_Problem details_: Using the listing below, please count the lines that contain the string "computer". Only the number is wanted.

_Dataset_:
== Segment start ==

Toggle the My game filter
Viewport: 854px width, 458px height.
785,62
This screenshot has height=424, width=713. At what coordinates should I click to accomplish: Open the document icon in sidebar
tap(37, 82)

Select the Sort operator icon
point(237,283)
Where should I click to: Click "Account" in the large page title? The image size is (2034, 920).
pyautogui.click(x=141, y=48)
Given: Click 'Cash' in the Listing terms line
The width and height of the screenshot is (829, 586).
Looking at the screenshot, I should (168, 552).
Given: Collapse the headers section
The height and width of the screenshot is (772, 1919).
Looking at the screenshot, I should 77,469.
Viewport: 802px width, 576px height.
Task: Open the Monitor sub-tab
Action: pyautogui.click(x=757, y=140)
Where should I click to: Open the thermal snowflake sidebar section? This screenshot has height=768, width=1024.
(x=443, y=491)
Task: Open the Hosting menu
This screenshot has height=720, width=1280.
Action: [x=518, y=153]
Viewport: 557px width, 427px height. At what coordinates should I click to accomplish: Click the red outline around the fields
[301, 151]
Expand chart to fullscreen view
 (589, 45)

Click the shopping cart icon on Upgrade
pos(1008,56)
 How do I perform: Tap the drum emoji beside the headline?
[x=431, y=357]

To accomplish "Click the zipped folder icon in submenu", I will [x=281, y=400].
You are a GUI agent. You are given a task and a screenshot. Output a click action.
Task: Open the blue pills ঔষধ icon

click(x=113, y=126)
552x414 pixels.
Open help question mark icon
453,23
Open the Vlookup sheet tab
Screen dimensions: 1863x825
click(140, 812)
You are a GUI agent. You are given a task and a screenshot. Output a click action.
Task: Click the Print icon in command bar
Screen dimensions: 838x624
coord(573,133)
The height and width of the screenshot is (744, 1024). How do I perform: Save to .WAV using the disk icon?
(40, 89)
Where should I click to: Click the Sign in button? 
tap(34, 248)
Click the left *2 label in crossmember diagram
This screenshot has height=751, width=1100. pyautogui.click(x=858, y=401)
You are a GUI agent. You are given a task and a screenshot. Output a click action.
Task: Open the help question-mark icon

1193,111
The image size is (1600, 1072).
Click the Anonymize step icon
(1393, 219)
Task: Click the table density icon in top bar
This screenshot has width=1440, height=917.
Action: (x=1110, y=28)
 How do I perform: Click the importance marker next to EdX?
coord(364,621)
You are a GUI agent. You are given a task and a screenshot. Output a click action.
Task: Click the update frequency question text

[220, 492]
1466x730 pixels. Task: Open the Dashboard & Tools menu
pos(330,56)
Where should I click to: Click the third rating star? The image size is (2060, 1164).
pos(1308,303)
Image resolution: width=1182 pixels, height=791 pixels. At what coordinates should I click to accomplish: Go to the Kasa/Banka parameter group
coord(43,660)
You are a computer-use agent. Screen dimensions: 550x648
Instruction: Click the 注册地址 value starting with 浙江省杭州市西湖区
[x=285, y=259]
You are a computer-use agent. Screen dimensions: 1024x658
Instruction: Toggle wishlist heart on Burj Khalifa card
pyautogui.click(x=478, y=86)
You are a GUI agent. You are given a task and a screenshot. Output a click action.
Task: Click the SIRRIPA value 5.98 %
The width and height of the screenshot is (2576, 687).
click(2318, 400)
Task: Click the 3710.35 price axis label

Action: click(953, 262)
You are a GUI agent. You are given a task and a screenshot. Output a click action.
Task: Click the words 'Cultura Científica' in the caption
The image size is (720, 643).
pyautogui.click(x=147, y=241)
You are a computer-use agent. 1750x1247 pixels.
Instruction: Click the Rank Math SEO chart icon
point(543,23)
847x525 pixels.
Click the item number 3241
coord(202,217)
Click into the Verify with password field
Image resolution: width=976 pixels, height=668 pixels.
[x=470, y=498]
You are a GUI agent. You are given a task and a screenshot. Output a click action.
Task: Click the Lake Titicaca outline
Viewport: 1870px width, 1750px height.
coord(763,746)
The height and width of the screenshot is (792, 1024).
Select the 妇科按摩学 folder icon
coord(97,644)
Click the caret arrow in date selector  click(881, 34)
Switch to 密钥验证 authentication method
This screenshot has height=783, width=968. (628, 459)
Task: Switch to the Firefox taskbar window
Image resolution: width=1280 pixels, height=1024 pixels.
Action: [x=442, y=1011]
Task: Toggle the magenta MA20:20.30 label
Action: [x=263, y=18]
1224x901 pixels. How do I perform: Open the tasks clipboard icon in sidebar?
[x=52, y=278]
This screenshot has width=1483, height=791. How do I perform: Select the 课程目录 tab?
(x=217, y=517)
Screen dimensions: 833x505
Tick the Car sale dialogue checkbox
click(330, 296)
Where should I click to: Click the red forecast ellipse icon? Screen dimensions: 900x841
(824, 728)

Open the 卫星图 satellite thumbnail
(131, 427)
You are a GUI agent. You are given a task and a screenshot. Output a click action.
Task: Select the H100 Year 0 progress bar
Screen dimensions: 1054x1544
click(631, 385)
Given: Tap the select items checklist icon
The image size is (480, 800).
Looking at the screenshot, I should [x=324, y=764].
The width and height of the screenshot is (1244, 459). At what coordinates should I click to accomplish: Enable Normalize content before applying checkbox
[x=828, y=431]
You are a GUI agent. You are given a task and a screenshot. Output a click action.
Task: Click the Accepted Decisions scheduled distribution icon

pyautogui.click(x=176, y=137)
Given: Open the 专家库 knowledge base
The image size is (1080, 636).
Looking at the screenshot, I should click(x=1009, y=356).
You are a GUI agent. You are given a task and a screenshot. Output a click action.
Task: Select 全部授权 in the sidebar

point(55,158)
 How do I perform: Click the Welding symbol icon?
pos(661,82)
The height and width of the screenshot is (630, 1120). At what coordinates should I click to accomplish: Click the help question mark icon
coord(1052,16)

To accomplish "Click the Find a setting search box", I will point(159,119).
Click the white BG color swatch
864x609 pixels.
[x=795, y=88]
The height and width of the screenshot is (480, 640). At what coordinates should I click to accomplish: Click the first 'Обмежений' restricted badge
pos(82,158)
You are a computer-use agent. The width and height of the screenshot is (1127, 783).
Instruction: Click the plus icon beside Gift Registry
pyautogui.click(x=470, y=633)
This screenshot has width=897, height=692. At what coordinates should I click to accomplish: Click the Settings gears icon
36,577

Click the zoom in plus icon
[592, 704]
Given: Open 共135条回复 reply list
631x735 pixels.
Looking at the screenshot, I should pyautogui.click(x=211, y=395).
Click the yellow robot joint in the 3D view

== Segment end ==

_Response to the exercise_: 4